Begin Selected extract

As the each of the U.S.'s big banks looks to move strongly into 2013, Bank of America is giving investors some especially compelling reasons to put it on their radar. While the market did not react particularly favorably to the bank's recent earnings report, the figures look better than that reaction suggests.
Furthermore, both political and economic conditions are setting up in such a way as to support a positive trajectory for the stock moving forward. Below are four reasons I believe the stock is a buy and belongs in your portfolio.
Last Thursday, B of A announced earnings of $0.03 per share on net income of $0.7 billion, news that lands with a bit of a thud when compared to the $2.0 billion, or $0.15 per share achieved a year ago . On a fully taxable-equivalent basis, net of interest expense, the company saw revenues for the quarter fall from $25.1 billion a year ago to $19.6 billion. For 2012, B of A had earnings of $0.25 per share on $4.2 billion of net income, compared to $0.01 per share on $1.4 billion in revenue in 2011 . While the figures are not great, given all of the cost-cutting measures the bank has been taking (discussed below), they're a solid step in the right direction.

End Selected extract
Begin Source material

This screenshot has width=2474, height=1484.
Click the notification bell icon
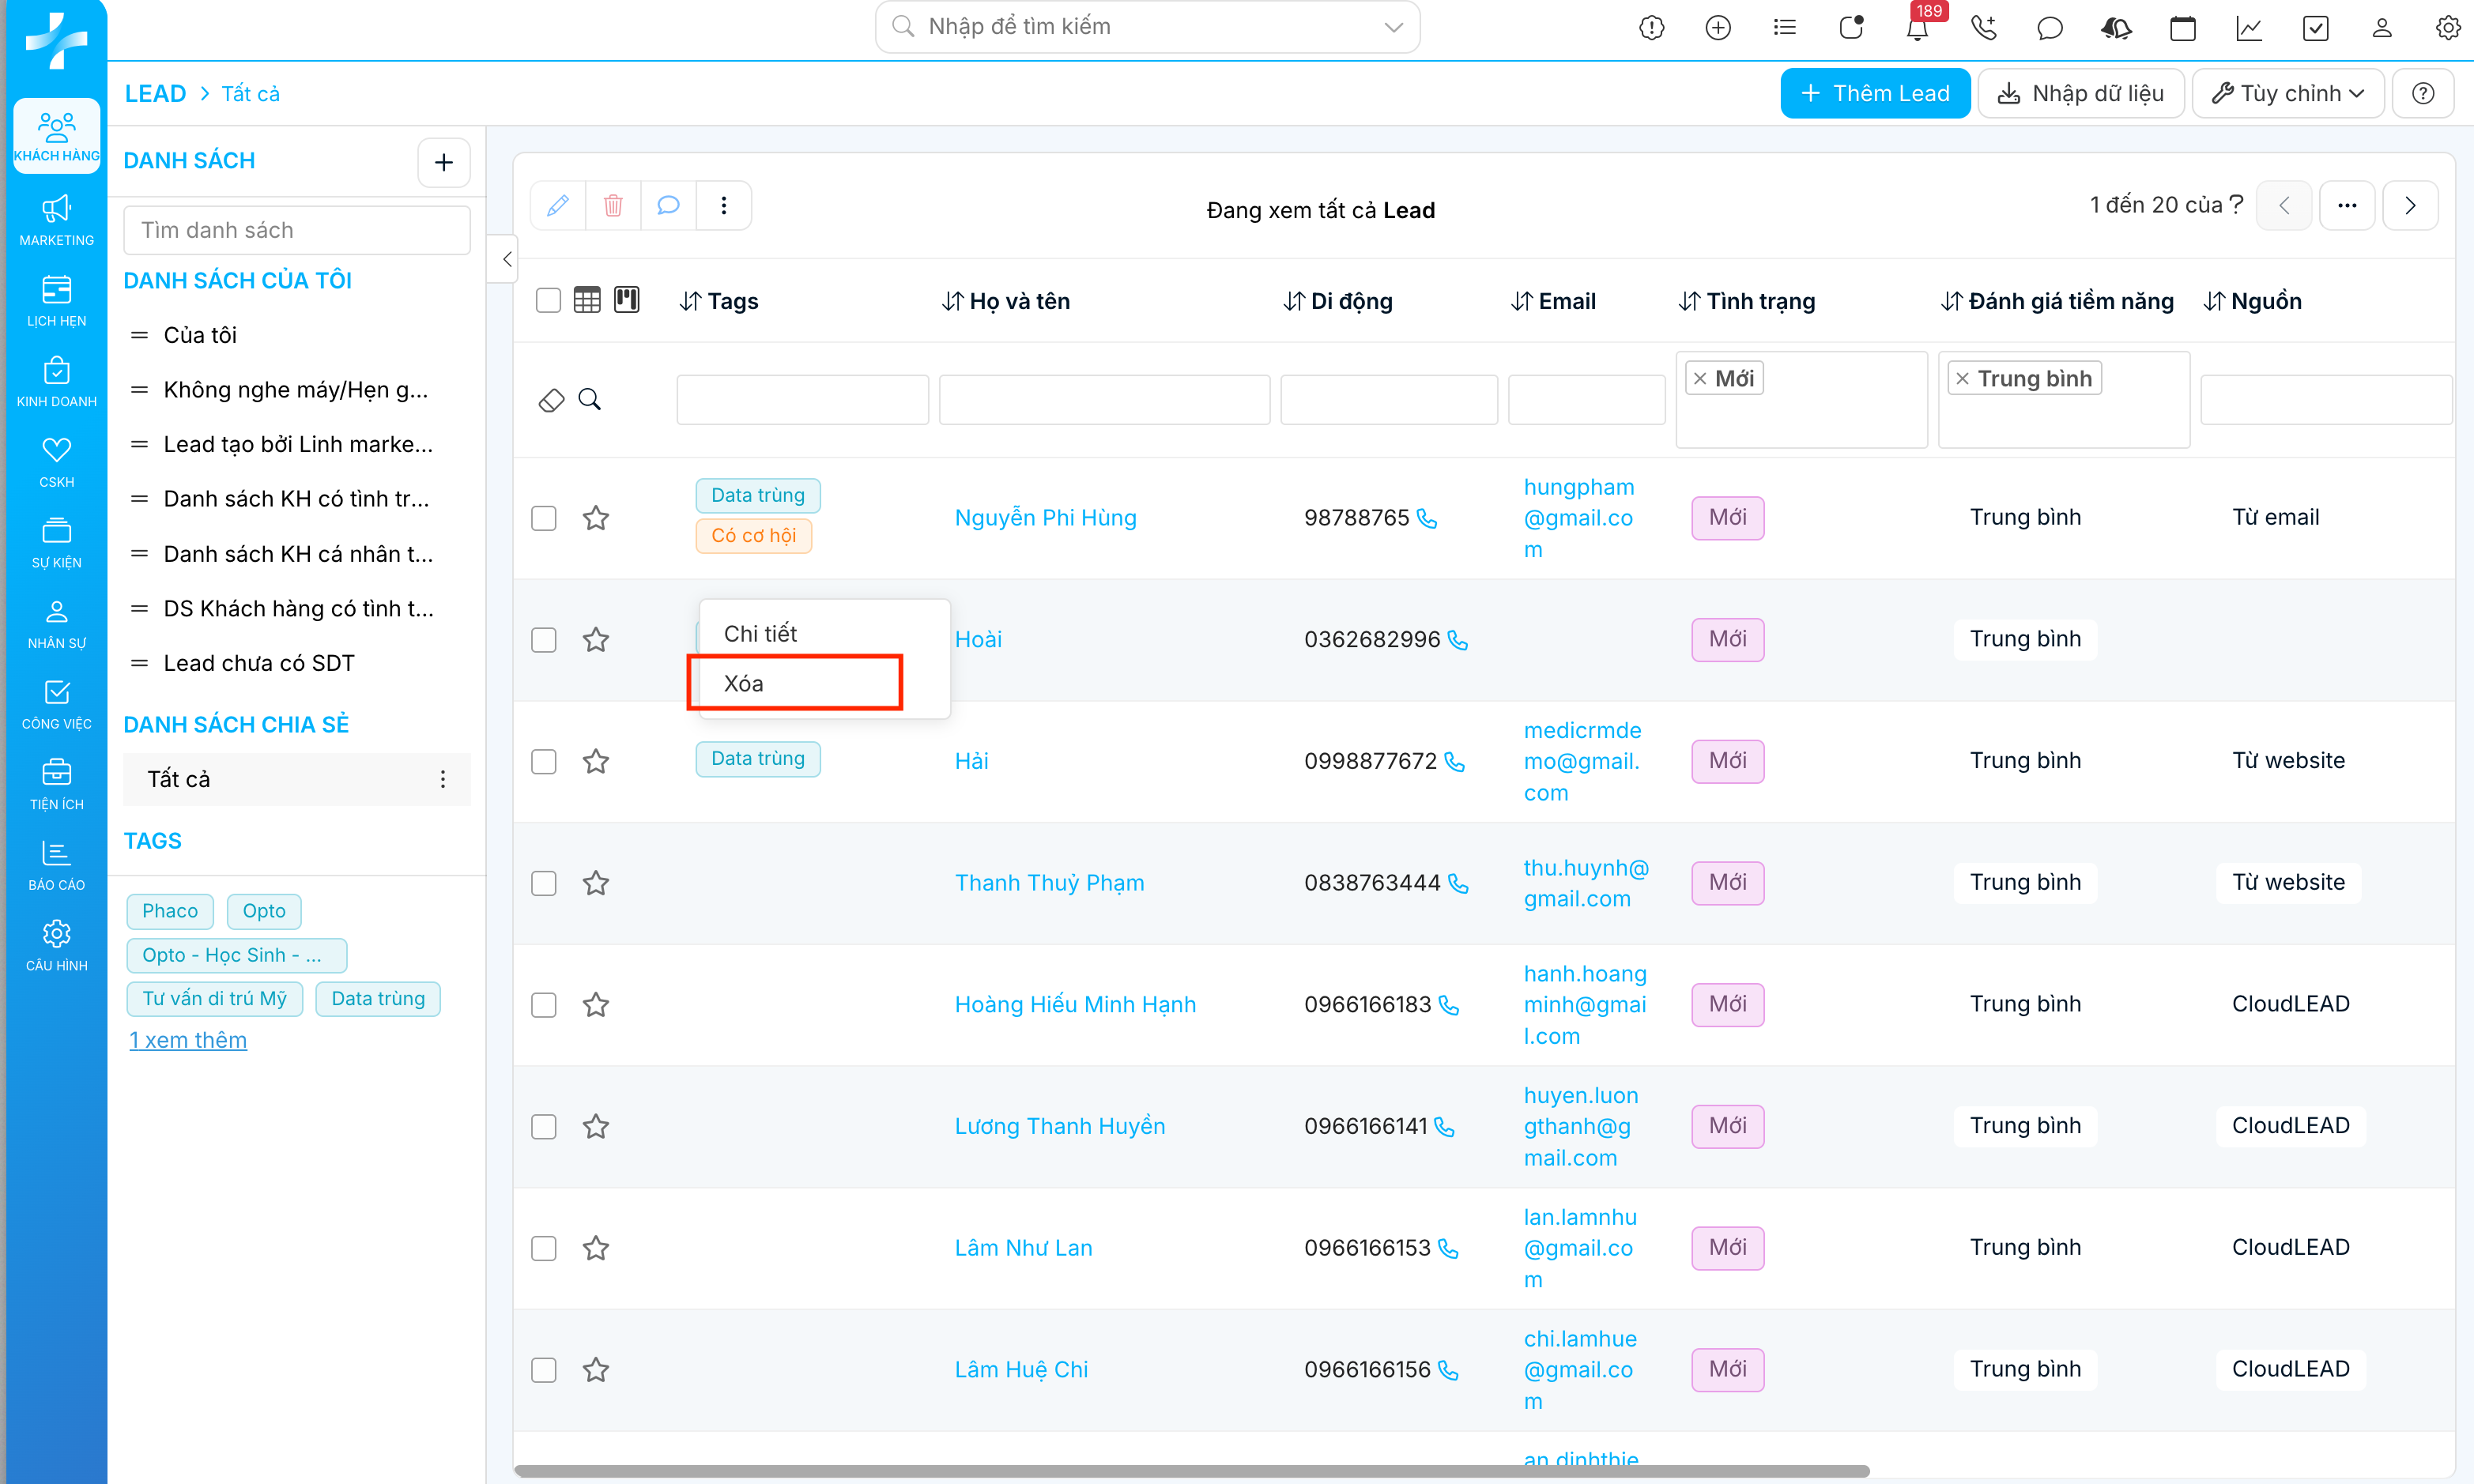coord(1916,28)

End Source material

To be done -
a) Do these statements agree with the Bank of America piece: (i) the bank's net income for the quarter was $0.7 billion; (ii) the market reacted favorably to the bank's recent earnings report; (iii) quarterly revenues rose compared with a year ago? Answer yes or no for each, quoting the deciding words.
b) According to the Bank of America piece, how many reasons are given for the stock being a buy?
c) Reproduce everything in the Bank of America piece from "As the each" down to "that reaction suggests.".

Outputs for the tasks -
a)
(i) Yes: "earnings of $0.03 per share on net income of $0.7 billion"
(ii) No: "the market did not react particularly favorably to the bank's recent earnings report"
(iii) No: "the company saw revenues for the quarter fall from $25.1 billion a year ago to $19.6 billion"

b) Four.

c)
As the each of the U.S.'s big banks looks to move strongly into 2013, Bank of America is giving investors some especially compelling reasons to put it on their radar. While the market did not react particularly favorably to the bank's recent earnings report, the figures look better than that reaction suggests.